On Tuesday morning, DesLauriers spoke with reporters alongside officials from the Boston Police Department, Governor Deval Patrick, Senator Elizabeth Warren, U.S. District Attorney Carmen Ortiz, Mayor Tom Menino, and investigators from the Bureau of Alcohol, Tobacco, Firearms and Explosives, during a press conference at the Westin Copley Hotel, to give updates about Monday’s bombing.

Officials said one of the most critical parts of the investigation is gathering photographic and video evidence from the scene in Copley Square, near where the bombs went off. FBI and Boston Police officials are urging anyone with photos of any kind to reach out to them and send them to investigators as they search for clues and any relevant information. “Assistance from the public remains critical [and could] lead to swift conclusions. We commend the public and citizens of the Commonwealth of Massachusetts for their help, but we strongly encourage that assistance to continue,” said DesLauriers.

A spokesman for the ATF said that the department was bringing in explosive specialists and bomb technicians to work with the FBI during the investigation.

Boston Police Commissioner Ed Davis said besides digital photographic evidence, police are using footage from video cameras in the area where the blast occurred. “Even as we were removing victims, officers were assigned to go into local establishments and secure those videos,” he said.

Davis said police and FBI officials will go through “every frame and every video” to determine who was in the area at the time of the explosions. A large section surround the scene of the explosions has been closed off to the public as the investigation continues. The bombs left 176 people injured, some of which had to be sent to South Shore hospitals for treatment, and three people were killed. Davis said 17 victims are currently in critical condition at area hospitals.
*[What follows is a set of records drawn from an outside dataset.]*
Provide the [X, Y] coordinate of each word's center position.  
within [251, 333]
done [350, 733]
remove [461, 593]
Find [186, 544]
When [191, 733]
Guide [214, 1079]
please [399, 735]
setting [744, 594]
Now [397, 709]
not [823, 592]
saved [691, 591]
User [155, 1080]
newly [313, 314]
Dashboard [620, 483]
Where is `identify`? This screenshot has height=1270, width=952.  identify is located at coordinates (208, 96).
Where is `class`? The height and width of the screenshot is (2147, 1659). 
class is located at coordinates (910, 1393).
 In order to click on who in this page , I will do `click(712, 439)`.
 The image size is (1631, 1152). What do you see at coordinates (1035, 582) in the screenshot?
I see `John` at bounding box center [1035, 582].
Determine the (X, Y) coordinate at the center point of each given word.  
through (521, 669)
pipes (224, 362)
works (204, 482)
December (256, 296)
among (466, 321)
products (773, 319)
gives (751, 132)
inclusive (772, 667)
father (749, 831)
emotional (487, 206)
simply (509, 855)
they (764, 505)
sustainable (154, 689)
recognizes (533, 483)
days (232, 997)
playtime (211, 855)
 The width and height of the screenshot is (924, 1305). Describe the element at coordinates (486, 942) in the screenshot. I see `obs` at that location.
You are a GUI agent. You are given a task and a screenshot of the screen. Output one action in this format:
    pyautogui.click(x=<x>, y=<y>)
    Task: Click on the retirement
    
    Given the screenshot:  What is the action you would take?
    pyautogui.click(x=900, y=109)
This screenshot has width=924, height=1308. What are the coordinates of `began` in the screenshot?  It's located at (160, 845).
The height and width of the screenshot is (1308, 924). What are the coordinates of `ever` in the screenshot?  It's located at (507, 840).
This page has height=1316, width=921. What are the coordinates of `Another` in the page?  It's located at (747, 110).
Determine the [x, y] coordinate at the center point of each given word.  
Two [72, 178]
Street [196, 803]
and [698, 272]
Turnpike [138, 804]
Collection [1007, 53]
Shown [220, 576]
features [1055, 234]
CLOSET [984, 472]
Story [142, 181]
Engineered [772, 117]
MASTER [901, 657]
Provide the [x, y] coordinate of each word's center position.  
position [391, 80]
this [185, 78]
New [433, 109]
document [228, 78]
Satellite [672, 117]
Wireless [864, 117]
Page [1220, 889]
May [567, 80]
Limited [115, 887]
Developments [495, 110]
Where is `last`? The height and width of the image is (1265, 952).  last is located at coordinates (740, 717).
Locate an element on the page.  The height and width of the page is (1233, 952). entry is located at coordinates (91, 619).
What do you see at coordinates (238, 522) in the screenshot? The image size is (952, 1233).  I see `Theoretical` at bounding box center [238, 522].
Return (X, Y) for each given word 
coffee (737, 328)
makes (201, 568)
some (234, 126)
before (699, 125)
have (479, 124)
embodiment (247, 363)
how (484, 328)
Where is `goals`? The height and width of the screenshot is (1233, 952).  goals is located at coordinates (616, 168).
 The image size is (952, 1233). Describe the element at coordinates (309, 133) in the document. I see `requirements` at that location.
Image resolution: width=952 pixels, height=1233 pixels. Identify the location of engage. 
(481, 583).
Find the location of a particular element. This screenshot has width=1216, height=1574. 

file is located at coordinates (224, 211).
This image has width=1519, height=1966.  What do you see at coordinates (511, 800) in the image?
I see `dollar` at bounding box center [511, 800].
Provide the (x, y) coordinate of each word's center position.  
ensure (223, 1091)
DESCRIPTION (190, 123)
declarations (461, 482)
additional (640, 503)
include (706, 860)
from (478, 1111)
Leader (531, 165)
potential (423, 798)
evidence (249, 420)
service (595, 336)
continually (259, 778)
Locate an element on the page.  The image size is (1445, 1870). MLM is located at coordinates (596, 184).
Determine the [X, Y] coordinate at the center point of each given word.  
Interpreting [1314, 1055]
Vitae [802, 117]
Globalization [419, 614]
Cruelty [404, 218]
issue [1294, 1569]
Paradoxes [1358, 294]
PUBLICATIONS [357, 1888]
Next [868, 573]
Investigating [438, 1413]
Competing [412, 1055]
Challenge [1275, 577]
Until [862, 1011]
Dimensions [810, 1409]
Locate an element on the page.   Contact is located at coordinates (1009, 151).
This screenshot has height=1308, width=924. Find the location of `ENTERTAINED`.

While Davis told residents to continue their daily routines, he asked that they steer clear of the cordoned-off crime scene and cautioned that security has been increased all around the city, specifically along the MBTA, where guards and members of the Transit Police Department are checking customers’ bags as they board trains at T stations.

“We want you to live your life, we want you to be vigilant, but there is no reason not to come into the city. [For now] give us a little room in the Copley Square area…but we are trying to turn it back to the businesses as [the] evidence is collected,” said Davis.

President Barack Obama addressed the nation on Tuesday, adding that officials do not know at this time “whether this was an act of an organization or an individual or individuals.” he said the FBI is investigating the “heinous” crime as an act of terrorism.

As of Tuesday morning, no one had claimed responsibility for Monday’s attack at the Boston Marathon. Reports surfaced that federal investigators were at Brigham and Women’s Hospital, where they were speaking with a Saudi Arabian patient, but the reason for their presence was not disclosed at Tuesday’s meeting.

Investigators were at a Revere home around 2 a.m. Tuesday, according to, where they removed items from the patient’s residence. No more information about why officials were there has been released, but Revere officials said they were investigating a “person of interest.” During Tuesday’s press conference, the FBI would not comment further about the investigation in Revere and whether or not there was a connection to the marathon attack.

Anyone with information, photos, or video footage, is asked to contact the FBI at 1-800-225-5324.